Real-Time Streaming (RTS) is realized based on the Web Real-Time Communication (WebRTC) signaling method. RTS supports low-latency live streaming with the help of worldwide Alibaba Cloud points of presence (POPs) and excellent scheduling algorithms of Alibaba Cloud. This topic describes the specifications of the RTS signaling protocol. This topic is intended for developers who master the basic knowledge of WebRTC.
Signaling process
The following figure shows the signaling process.
Signaling process
The client sends a request with a Session Description Protocol (SDP) offer.
Create an RTCPeerConnection object on the client, specify whether to receive or send audio and video signals, and then create an SDP offer.

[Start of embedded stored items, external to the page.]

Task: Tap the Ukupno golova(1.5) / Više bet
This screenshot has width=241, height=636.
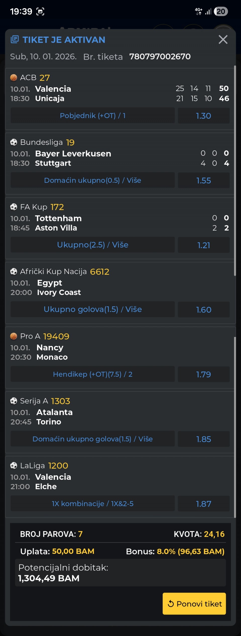Action: pos(92,309)
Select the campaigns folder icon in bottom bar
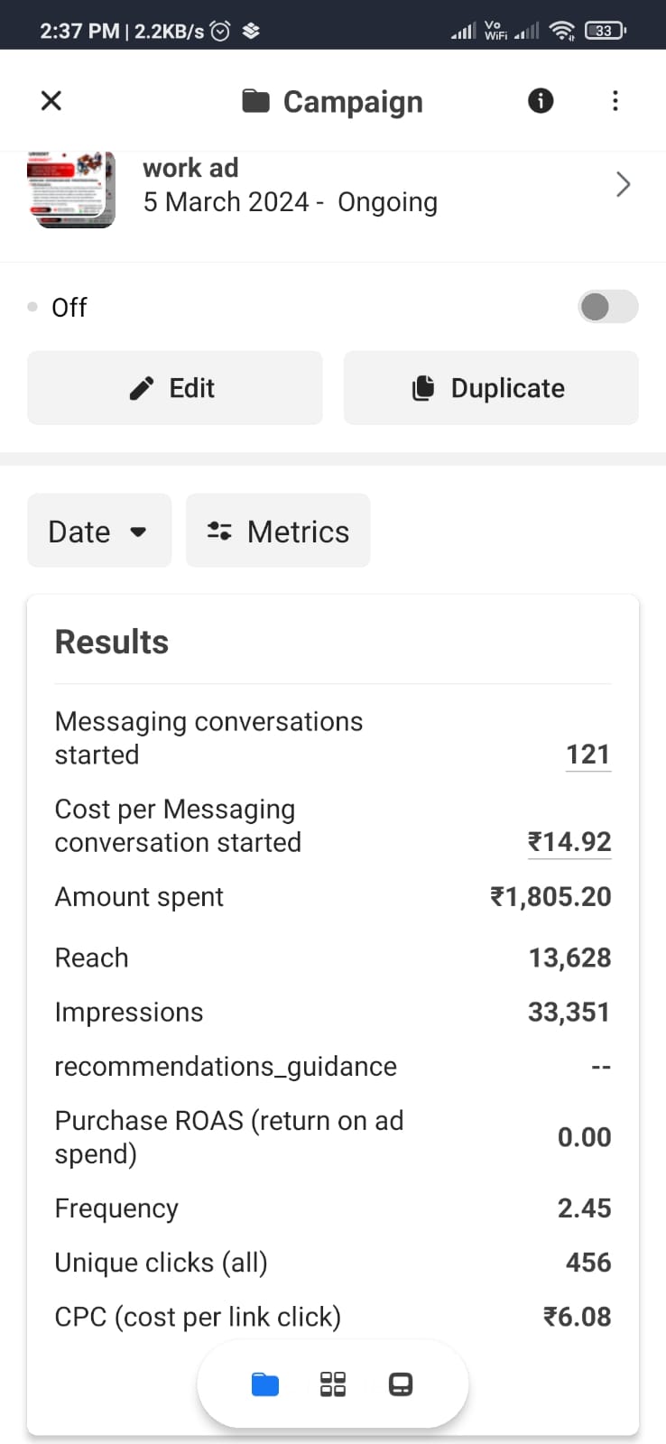The height and width of the screenshot is (1444, 666). click(x=265, y=1384)
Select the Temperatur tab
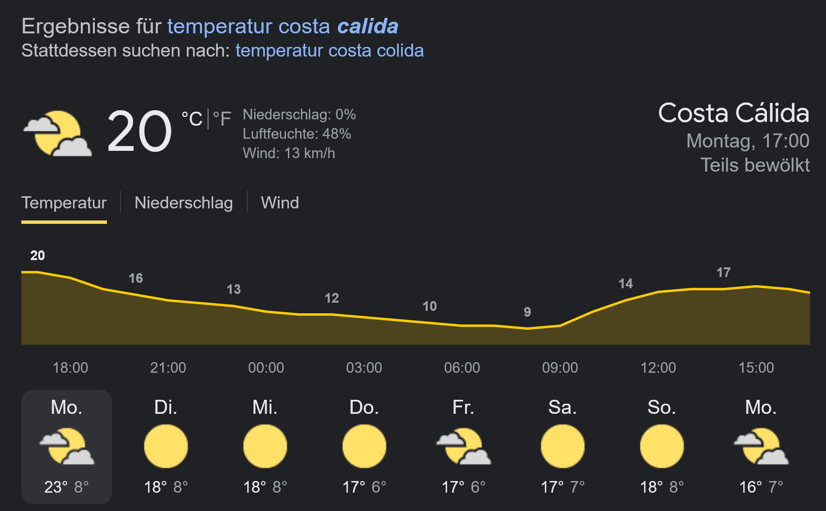 (64, 203)
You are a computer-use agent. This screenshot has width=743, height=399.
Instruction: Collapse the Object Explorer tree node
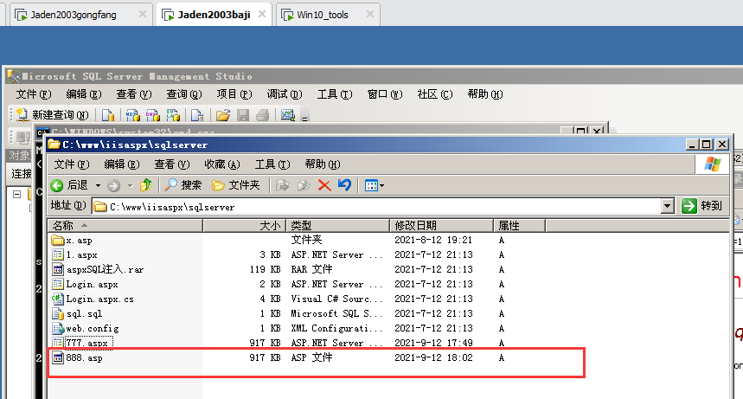coord(16,195)
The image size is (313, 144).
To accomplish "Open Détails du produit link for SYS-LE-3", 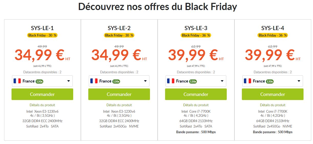I will click(196, 105).
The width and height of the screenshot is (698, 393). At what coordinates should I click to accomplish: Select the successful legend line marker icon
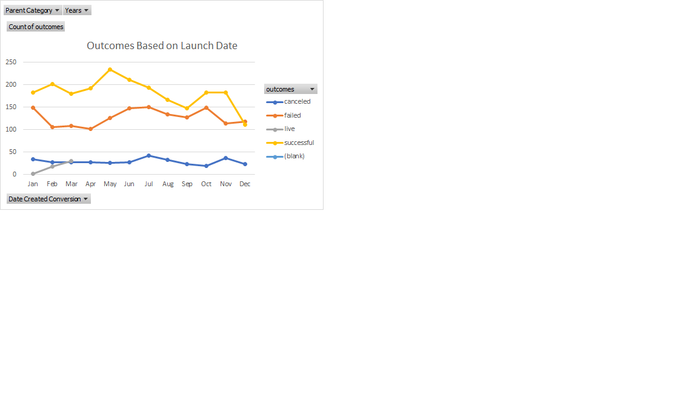coord(274,143)
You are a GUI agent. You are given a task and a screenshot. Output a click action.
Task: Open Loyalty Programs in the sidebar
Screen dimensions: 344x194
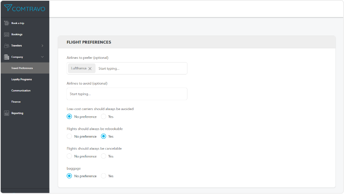click(x=21, y=79)
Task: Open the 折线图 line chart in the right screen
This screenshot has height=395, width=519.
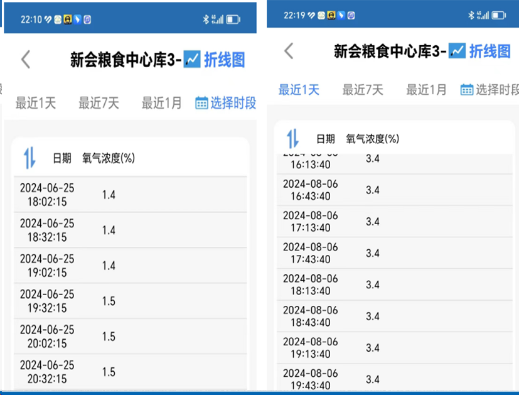Action: point(480,51)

// Specify whether to receive or send audio and video signals. { offerToReceiveVideo: true, offerToReceiveAudio: true }
Send a stream pulling request from the client to ApsaraVideo Live by using the HTTPS POST method. The request body is a JSON string. For more information about the request parameters, see the Definition of the RTS signaling protocol section of this topic.
NoteThe
version
parameter specifies the version of the RTS signaling protocol. Set the value to 2.The
sdk_version
parameter specifies the version of the RTS SDK. You can set the parameter as needed.
Send the constructed request to ApsaraVideo Live based on the signaling URL by using the POST method. Specify the source URL in the JSON-formatted request body.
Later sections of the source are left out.